Estaba solo, nadie lo apoyaría. Solo Dios, en la distancia podría ayudarle a recordar su nombre. ¿Hay mayor muerte que el olvido? ¿Acaso en las noches claras su gente no se sentaba alrededor del fuego a rememorar las hazañas de sus antepasados? ¿Acaso esa no era la única forma de que su espíritu permaneciera junto a ellos?

En tiempos remotos toda la comunidad conocía el nombre de Dios. Sin embargo ya nadie se acordaba cómo lo llamaban los antiguos. Asumiría el riesgo. Necesitaba ver por última vez al Creador y pronunciar su nombre antes de abandonar el cuerpo donde su alma vivía.

Todo parecía haber vuelto a la normalidad. Poco a poco los días iban pasando. Era consciente de que cada vez el tiempo y los extranjeros iban ganando la partida. Su vida se fue poco a poco convirtiendo en un infierno. Su cuerpo cada vez respondía peor al esfuerzo y su mente cada vez seguía buscando con más insistencia la respuesta a su gran duda.

Tenía que hacer algo, algo que le permitiera cumplir el designio que su sueño le había marcado. Cuando el sol se ocultaba en el mar se decía a si mismo que esa noche sería el momento oportuno para ver a Dios y decir en voz alta su nombre. Sin embargo, nunca sacaba las fuerzas necesarias para emprender el camino. Sabía que cuanto antes lo intentara sería más fácil lograr sus propósitos. Los pies cada vez le pesaban más, sus manos perdían fuerza a la hora de saltar con su largo palo los barrancos.

Siempre creyó que cuando envejeciera se uniría a los ancianos que asesoraban al pueblo. Sin embargo su búsqueda del nombre de Dios le había apartado de esa posibilidad. Era un proscrito. ¿Se podía recibir el rechazo común solo por querer recordar el nombre de Dios y querer verlo antes de morir? Parecía que sí. De todas formas, pensaba, ¿quién quiere unirse a un grupo de viejos que reniegan de su Dios?

Comprendió que el día señalado había llegado cuando intentó subir una pared escarpada en busca de una cabra perdida. Le faltaba el aire, algo en su pecho lo golpeaba de forma frenética. Miró hacia abajo y sintió que su cabeza daba vueltas y lo sumergía en la nada. Abrió los ojos, se sentía caliente. Le costó acostumbrar su vista a la oscuridad y se preguntó si estaría muerto.

Se vio a sí mismo rodeado de la luz brillante del Sol, las caras de sus antepasados aparecían ante él e intentaban hablarle pero de sus bocas no salía ningún sonido. Agudizó su oído, esperaba que alguna de ellas le revelara el nombre de su Dios. Su mente entró en una confusión absoluta. Cruces, velas de barcos, el sol, signos grabados en piedra y espirales giraban a su alrededor cada vez de forma más frenética.

Pronto escuchó una voz que le hablaba muy cerca, era la de su hijo. Este le contó cómo lo había encontrado tumbado en el suelo, casi muerto. Entre varios lo trajeron a su cueva y allí estuvo varios días delirando. Preguntaba, de forma insistente, cuál era el nombre de Dios.

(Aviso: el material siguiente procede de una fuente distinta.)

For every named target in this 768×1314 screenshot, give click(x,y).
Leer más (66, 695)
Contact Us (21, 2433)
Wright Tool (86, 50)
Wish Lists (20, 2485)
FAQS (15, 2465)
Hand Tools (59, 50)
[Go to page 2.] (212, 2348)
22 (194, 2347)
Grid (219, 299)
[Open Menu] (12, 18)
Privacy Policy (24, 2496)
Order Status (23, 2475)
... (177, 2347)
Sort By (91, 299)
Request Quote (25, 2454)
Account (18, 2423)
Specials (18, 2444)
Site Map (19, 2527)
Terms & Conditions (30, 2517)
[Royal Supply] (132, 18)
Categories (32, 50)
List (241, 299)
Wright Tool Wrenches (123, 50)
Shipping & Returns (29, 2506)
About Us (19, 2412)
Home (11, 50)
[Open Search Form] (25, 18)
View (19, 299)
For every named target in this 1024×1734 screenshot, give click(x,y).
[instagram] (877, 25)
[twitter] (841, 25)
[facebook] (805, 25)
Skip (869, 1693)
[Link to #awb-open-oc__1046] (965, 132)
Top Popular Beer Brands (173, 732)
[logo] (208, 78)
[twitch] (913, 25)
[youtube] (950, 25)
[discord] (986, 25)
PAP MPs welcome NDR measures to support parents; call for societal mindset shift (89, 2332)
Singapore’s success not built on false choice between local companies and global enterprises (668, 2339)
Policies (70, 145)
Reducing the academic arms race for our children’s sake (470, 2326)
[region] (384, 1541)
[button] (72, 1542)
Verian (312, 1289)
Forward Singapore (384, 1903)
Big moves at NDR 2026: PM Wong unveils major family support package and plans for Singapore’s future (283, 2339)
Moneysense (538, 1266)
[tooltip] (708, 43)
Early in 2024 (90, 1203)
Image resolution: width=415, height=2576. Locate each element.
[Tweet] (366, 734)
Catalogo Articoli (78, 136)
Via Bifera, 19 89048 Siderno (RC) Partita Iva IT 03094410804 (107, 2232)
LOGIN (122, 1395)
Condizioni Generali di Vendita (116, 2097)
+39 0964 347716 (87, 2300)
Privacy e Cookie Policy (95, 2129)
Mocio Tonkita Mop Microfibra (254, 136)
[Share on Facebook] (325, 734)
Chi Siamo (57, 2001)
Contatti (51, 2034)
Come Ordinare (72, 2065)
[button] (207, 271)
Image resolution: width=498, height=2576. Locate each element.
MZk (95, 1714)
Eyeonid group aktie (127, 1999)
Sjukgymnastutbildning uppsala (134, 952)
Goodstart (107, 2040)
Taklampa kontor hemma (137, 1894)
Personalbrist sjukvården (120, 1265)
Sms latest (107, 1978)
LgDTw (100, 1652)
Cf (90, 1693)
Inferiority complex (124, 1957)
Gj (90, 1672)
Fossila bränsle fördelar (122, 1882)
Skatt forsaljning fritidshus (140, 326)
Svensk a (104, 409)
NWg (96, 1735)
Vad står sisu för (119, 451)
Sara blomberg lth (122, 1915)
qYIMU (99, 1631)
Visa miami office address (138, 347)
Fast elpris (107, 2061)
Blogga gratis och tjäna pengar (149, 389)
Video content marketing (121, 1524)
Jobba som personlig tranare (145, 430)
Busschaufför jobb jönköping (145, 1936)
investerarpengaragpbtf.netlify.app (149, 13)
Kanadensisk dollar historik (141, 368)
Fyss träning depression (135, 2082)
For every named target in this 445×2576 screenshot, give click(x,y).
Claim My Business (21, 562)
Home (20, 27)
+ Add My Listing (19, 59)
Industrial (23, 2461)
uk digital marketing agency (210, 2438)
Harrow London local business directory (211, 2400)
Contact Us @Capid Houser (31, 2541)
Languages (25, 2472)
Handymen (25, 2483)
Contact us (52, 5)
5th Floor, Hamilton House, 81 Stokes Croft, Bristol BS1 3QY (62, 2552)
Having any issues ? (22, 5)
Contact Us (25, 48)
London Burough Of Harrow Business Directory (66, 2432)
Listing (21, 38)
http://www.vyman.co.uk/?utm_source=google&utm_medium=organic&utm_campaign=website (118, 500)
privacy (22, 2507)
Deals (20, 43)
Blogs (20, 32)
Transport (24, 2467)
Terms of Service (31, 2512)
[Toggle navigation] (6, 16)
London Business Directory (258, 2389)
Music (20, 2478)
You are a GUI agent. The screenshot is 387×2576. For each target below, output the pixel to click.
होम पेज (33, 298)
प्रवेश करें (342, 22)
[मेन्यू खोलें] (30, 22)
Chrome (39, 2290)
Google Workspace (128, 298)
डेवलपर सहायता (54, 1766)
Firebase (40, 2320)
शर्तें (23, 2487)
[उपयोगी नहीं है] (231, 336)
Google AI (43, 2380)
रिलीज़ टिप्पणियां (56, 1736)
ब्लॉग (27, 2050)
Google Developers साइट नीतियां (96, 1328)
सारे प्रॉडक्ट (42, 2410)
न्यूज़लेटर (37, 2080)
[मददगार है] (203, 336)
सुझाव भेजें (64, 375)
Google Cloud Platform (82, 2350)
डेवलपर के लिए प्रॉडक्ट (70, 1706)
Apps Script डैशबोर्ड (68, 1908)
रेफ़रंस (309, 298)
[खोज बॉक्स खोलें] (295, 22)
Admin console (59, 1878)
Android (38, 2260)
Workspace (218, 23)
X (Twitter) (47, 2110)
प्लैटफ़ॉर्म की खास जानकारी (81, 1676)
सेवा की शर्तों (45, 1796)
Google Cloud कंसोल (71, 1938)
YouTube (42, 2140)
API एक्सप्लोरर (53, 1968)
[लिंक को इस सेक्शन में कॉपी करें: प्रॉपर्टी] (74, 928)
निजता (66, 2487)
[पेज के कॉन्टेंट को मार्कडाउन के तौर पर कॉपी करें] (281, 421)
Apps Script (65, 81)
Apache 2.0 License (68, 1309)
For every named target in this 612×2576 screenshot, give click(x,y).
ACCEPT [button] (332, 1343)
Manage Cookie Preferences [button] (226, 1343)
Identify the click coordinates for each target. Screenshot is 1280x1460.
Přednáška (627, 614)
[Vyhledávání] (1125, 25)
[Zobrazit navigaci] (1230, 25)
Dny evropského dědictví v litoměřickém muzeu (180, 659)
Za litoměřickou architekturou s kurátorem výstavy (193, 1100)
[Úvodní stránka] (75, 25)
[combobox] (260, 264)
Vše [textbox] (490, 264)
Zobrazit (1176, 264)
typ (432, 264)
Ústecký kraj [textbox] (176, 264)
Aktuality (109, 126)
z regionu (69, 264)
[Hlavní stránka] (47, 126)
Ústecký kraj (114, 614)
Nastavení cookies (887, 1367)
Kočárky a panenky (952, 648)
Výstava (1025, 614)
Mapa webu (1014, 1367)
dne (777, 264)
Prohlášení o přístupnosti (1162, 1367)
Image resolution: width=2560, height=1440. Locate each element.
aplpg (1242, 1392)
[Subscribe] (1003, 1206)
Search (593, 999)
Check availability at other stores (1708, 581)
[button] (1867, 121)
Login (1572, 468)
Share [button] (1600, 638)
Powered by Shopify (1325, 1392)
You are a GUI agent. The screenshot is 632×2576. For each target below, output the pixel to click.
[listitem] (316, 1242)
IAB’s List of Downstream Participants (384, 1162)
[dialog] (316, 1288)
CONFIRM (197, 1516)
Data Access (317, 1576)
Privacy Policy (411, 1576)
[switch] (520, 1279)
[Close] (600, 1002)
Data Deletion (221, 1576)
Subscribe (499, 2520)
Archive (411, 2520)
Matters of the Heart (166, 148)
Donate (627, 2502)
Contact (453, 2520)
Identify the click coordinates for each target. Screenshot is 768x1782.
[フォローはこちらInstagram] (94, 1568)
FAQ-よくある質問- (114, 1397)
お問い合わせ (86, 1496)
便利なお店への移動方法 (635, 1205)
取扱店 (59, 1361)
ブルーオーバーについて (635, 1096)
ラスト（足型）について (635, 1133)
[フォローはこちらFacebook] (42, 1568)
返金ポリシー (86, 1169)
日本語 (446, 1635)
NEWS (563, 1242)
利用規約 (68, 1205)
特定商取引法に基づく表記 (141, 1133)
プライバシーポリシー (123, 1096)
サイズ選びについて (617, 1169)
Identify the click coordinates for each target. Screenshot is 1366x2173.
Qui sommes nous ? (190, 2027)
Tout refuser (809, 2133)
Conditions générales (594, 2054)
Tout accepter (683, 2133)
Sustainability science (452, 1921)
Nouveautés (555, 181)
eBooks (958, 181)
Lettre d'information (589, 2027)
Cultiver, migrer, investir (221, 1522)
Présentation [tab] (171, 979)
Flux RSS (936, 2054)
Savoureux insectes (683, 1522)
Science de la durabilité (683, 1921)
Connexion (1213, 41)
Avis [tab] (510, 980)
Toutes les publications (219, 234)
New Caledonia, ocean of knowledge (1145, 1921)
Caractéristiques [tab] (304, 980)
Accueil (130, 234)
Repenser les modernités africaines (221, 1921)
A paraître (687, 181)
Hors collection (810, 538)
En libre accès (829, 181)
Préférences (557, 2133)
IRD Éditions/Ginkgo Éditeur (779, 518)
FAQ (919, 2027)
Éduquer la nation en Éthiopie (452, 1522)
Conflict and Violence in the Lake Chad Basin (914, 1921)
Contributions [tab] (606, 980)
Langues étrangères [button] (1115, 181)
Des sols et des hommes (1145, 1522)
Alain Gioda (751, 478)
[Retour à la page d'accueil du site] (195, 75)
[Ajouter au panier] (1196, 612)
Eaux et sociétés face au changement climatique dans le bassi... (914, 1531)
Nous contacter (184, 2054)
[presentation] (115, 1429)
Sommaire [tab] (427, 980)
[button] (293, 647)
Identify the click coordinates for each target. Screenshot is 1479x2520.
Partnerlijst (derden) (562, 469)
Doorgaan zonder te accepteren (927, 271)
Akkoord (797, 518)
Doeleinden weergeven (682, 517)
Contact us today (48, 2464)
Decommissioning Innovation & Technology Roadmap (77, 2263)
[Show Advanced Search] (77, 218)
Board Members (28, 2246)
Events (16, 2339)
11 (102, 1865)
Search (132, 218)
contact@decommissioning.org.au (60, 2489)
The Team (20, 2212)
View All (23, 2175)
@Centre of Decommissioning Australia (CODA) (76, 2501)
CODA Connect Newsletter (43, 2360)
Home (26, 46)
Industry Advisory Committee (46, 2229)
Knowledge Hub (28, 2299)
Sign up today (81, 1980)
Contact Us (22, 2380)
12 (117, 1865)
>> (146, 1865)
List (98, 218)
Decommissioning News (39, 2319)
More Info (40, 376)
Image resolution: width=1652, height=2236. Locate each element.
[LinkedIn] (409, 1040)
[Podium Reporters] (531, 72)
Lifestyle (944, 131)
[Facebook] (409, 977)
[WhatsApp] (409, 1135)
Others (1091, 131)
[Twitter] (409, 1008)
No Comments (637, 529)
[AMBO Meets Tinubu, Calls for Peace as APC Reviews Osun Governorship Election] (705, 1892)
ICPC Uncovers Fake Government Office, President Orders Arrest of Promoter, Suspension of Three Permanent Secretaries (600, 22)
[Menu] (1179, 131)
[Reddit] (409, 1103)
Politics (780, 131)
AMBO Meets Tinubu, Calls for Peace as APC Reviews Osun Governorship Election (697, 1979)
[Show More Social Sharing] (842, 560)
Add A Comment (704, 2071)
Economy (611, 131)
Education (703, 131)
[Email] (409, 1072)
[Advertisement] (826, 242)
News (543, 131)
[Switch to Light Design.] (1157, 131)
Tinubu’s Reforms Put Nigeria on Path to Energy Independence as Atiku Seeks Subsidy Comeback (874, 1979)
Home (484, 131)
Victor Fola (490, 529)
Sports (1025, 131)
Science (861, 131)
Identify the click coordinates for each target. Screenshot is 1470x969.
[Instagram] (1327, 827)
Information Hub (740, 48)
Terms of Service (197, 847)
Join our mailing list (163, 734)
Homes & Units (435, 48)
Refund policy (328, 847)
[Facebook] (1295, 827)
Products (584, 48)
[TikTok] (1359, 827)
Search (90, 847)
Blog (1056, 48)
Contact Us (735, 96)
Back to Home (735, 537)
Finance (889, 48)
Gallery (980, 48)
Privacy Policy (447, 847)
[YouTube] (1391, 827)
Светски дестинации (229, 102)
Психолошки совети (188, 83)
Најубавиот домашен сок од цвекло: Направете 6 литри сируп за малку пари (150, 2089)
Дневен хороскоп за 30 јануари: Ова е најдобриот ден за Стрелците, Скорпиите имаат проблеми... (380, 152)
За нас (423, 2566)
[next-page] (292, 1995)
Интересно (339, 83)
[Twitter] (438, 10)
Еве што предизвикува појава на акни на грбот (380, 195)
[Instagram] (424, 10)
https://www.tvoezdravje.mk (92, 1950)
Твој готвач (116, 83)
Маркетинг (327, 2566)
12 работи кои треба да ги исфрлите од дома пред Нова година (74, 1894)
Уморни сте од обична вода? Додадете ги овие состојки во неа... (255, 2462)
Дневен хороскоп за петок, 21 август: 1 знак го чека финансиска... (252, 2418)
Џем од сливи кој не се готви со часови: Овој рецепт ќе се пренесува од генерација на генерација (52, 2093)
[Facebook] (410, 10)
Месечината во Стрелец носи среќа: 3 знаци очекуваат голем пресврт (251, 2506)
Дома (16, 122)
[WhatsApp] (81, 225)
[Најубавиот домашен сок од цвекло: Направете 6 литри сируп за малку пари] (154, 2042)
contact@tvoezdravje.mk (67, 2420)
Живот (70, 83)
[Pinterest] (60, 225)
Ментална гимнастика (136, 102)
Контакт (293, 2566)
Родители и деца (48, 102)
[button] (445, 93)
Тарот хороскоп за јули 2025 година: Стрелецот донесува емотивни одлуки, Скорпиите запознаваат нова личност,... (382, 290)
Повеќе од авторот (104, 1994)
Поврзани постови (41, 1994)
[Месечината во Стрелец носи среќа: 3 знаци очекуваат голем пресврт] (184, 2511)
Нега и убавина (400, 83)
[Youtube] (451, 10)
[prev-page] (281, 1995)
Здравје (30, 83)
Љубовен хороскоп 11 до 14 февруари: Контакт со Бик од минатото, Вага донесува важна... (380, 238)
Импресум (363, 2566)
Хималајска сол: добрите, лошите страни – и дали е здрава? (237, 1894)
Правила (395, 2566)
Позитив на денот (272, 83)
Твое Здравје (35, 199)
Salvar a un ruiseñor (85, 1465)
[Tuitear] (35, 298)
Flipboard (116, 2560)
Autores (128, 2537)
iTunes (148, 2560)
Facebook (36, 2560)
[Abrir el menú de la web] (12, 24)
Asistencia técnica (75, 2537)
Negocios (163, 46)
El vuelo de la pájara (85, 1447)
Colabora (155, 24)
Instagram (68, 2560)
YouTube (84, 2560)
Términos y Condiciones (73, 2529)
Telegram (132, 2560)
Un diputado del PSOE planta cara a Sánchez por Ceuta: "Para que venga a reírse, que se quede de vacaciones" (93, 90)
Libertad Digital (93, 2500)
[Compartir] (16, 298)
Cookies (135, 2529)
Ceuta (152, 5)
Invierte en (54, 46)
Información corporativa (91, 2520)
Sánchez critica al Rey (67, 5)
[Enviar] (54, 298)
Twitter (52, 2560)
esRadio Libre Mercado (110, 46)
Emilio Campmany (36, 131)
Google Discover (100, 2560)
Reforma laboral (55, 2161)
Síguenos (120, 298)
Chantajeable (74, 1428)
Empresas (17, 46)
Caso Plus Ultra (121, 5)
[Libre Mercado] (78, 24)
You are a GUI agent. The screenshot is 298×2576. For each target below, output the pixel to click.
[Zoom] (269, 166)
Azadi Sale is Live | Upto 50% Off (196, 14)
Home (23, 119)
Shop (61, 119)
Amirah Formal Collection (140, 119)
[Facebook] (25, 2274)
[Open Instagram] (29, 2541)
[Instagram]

Intentó levantarse. Le dolía todo el cuerpo pero a pesar de ello estaba sonriendo. Descansaría un día más y esa noche iría a ver a Dios y le preguntaría directamente a él cual era su nombre. Con un poco de suerte el Creador lo acogería a su lado y le reconocería la sumisión que le profesaba. Había llegado su momento. No podía seguir esperando. La caída podía ser la señal que estaba esperando. Dios le había hablado. Por fin el Creador decidió darle un soplo de vida para que recordara. No podía decepcionarle, ya le había fallado olvidando su nombre, ahora tenía que pedirle perdón y ganarse de nuevo su confianza. Sí, lo haría, asumiría su compromiso. Dios estaría orgulloso de él.

La mente se le aclaró, agradeció a su Dios sin nombre la oportunidad que le ofrecía y trazó su plan. Pasó el resto del día durmiendo. Necesitaba reponer todas las fuerzas que aún quedaran en su viejo cuerpo. Esperó que todos se acostaran a descansar. Cuando no escuchó ningún ruido a su alrededor abrió los ojos y se puso en pie.

Cogió su bastón, un recipiente con leche y manteca, besó a su familia y emprendió el camino para ver a Dios. Sabía que por su condición social no le correspondía poder verlo y mirarlo fijamente, eso solo lo podían hacer algunos elegidos del grupo. Sabía, además, que si era seguido por los extranjeros traicionaría a su pueblo. En su interior algo le decía que no lo descubrirían. Presentía que lo estaba llevando al encuentro el propio Creador.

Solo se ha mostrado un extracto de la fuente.